**WHAT IS BEING ASKED**
Which lines in the rows below contain the word "icon"? Copy each of them in full.

--- START OF PROVIDED ENTRIES ---

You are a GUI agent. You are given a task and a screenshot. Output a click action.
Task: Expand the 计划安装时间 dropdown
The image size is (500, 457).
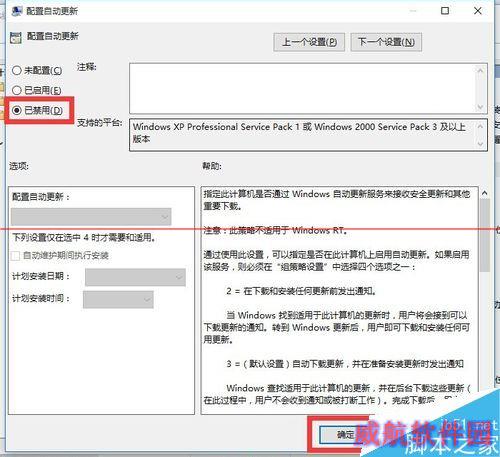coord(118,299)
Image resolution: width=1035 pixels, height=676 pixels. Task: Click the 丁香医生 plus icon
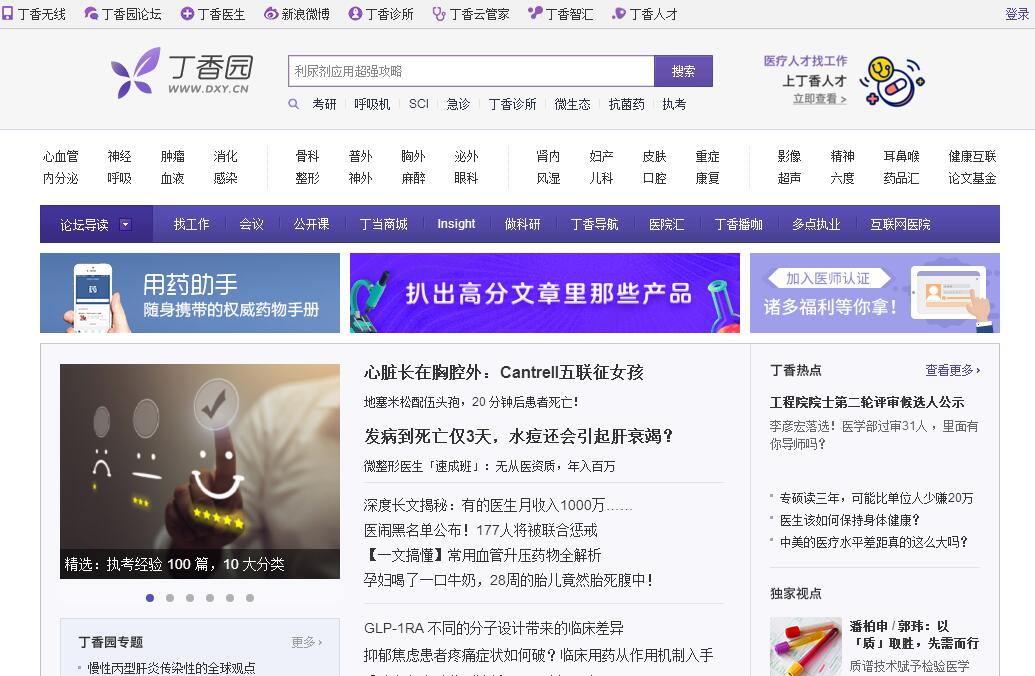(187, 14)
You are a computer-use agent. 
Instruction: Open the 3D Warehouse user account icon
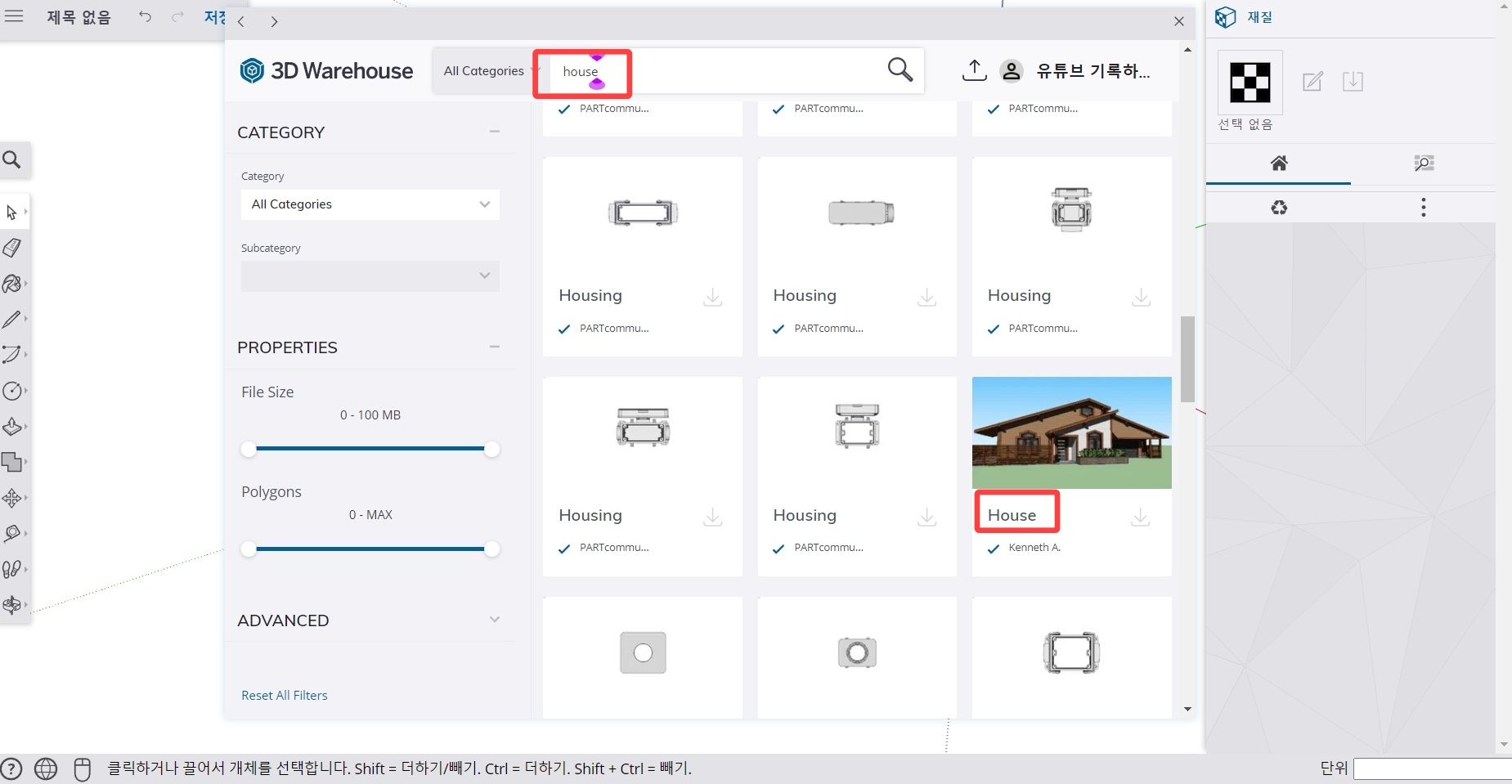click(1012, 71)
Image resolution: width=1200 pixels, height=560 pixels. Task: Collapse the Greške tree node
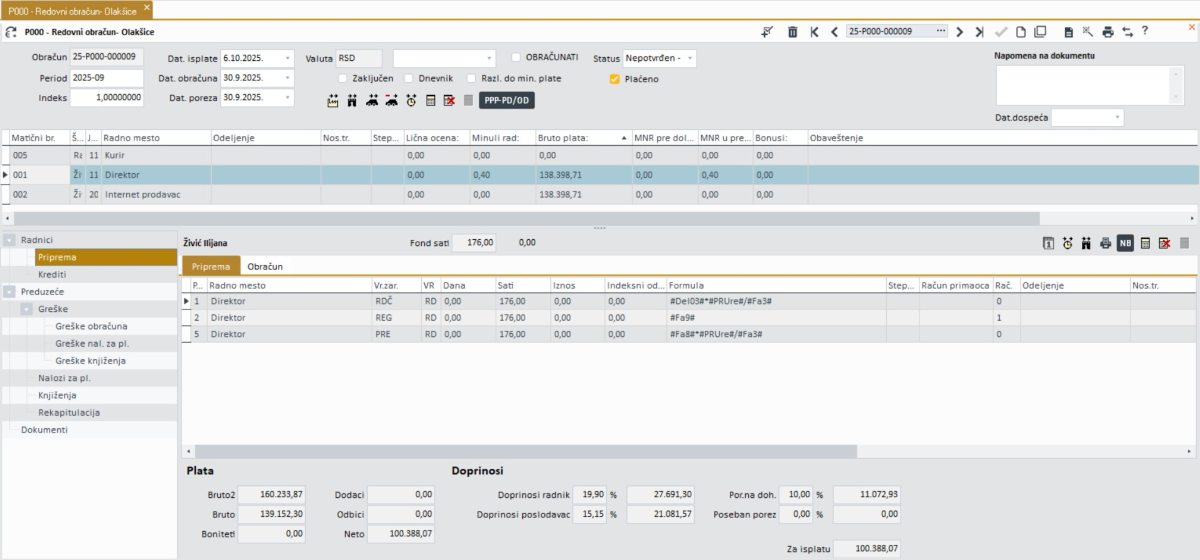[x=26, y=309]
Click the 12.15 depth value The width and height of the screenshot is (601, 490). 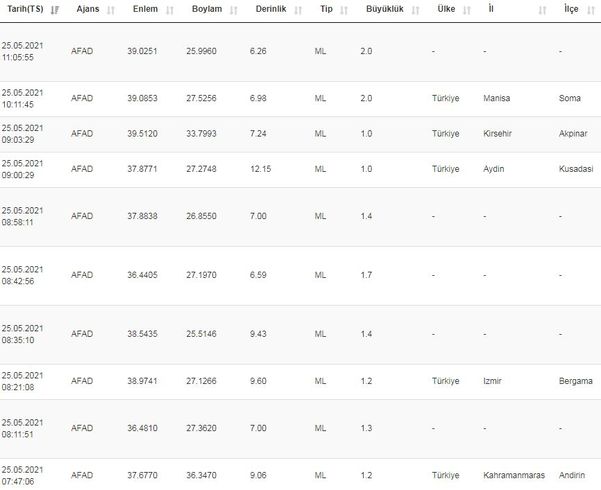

--- END OF PROVIDED ENTRIES ---

**RESULT OF THE TASK**
Image resolution: width=1035 pixels, height=676 pixels. Task: Click the 丁香医生 plus icon
Instruction: Open the 3D Warehouse user account icon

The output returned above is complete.